O gün bu gündür kanlı çarpışmalar sürüp gidiyor Suriye’de.
Muhaliflerle Esed yanlılarının durmak bilmeyen çatışmaları son zamanlarda mezhepçi bir karakter de kazanmaya başladı ve adeta Sunni Arap çoğunluğun, Esed hanedanının içinden geldiği Nuseyri azınlığına başkaldırısına dönüştü. Şiiler de bir başka cephe oluşturuyor zaten.
Suriyeli Muhaliflerin ilk yerleşim ve semirme yeri Lübnan sınırın hemen kuzeyindeki Zabadani kenti oldu. Özgür Suriye Ordusu, şehrin yönetimini ele geçirmiş, tüm güvenlik de onlardan sorulur olmuştu.
Esed rejiminin ilk yönetimsel ve topraksal kaybı Zabadani’de oldu. Kayıp oradan da tüm Suriye’ye bir sel gibi yayıldı.
Tabi işin doğrusuna bakarsak, Kuzey Lübnanlı yerel güçlerin desteği olmasa bu başarının asla elde edilemeyecekti.
Bundan sonra da Lübnan’ın kuzeyi, Suriye’deki Muhalif harekete ve Özgür Suriye ordusuna verilen desteğin aktif merkezi haline dönüştü.
Dış güçlerin bu bölgeden, muhaliflere ve Özgür Suriye Ordusuna yaptıkları yardım ve verdikleri destek aylarca sürdü.

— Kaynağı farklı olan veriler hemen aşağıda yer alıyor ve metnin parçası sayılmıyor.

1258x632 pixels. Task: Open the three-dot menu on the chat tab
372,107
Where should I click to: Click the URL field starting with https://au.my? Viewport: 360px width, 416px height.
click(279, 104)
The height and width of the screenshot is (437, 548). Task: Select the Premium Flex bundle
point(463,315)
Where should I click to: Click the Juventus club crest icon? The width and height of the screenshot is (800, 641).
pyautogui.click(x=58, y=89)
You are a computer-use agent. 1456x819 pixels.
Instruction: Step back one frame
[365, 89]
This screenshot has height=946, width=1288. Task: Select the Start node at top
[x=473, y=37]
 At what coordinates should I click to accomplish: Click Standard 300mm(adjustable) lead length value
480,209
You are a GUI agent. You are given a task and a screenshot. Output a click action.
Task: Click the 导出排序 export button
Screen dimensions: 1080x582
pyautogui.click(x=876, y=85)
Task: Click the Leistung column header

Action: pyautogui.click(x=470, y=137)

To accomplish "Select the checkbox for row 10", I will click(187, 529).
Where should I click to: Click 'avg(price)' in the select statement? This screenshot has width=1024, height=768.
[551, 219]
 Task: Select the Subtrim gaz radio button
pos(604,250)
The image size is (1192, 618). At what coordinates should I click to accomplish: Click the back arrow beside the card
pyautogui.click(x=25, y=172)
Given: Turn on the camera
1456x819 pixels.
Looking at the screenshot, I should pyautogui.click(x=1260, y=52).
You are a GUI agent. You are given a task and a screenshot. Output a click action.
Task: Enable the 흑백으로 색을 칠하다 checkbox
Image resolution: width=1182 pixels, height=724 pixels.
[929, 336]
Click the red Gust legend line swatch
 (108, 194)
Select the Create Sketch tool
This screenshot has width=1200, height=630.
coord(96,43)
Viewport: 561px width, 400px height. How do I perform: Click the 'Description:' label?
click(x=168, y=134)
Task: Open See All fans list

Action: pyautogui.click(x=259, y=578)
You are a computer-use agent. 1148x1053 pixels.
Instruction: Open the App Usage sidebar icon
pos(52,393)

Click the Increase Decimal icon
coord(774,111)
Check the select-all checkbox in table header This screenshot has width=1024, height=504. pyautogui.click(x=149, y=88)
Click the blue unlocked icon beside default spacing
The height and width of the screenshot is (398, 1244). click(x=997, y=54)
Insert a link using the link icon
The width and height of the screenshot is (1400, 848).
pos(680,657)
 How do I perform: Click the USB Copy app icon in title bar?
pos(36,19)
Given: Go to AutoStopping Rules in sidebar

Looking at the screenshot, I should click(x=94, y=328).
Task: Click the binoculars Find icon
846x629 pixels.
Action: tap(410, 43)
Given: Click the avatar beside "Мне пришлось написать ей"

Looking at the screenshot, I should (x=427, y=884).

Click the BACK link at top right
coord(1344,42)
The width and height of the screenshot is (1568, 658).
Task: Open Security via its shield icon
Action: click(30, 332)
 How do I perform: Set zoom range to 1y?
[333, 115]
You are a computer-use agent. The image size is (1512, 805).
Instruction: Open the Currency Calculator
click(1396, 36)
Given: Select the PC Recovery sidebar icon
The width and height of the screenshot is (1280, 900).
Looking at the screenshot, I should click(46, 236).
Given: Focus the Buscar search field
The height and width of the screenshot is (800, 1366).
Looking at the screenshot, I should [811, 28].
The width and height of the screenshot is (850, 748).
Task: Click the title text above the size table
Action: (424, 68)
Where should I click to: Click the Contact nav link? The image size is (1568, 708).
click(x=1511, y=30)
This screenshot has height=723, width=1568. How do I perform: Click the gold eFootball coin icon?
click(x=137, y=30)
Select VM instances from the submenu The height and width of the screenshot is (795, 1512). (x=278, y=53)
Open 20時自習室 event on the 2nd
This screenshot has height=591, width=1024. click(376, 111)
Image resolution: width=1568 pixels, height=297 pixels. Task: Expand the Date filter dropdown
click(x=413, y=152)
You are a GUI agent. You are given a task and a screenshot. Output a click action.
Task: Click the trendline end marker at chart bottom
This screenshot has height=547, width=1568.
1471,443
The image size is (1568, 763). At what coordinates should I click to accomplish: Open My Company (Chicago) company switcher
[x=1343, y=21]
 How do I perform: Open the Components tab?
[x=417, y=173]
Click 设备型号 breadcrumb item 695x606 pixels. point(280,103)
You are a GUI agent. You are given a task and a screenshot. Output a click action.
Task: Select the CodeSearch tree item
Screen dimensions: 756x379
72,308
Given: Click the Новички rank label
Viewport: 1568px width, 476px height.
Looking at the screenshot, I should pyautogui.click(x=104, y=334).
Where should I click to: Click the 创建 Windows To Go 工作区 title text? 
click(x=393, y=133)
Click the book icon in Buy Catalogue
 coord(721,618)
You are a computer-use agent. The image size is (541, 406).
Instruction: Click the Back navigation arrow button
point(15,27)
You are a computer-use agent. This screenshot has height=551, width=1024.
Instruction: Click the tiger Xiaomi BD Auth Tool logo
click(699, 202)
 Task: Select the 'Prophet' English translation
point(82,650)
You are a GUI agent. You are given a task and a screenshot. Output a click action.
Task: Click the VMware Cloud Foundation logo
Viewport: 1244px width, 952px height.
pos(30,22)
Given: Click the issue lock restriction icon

Halen de sürmekte.
Tarihsel olarak Suriye’nin doğrudan etki alanında olan Lübnan’ın, Suriye’deki halk hareketinden ve iktidar değişiminden etkilenmemesi olanaksız.
70’li yıllardan başlamak üzere Suriye uzun yıllar Lübnan’ı sessiz bir biçimde işgal etmiş ve tüm kültürünü kökleştirirken, tarihsel bağlarını da daha da derinleştirmişti.
Bu nedenle de Suriye’de bir yılı aşkın süredir devam eden iç savaşın getirdiği istikrarsızlığın Lübnan’daki mezhepsel kutuplaşmaları körüklemesi kaçınılmaz hale geldi.
Buna ilaveten, İran, Esed rejimine destek verirken, mezhepsel ayrılık ateşininin kendi topraklarına sıçramasından ürken Suudi Arabistan da muhalefete aktif destek vermeye başladı.
Bu kamplaşmanın Lübnan’a sıçraması da gecikmedi.
Lübnanlı Şiilerin önde gelen örgütü Hizbullah Suriye’de Esed iktidarını desteklerken Lübnanlı Sünniler de Suriye Muhalefetinin yanında yer aldı. Lübnan’daki bu kutuplaşmanın kökeninde de Lübnanlı Sünnilerin ve Şiilerin, ülke içindeki geleceklerini belirleme ve kökleştirme güdüsü yatıyor.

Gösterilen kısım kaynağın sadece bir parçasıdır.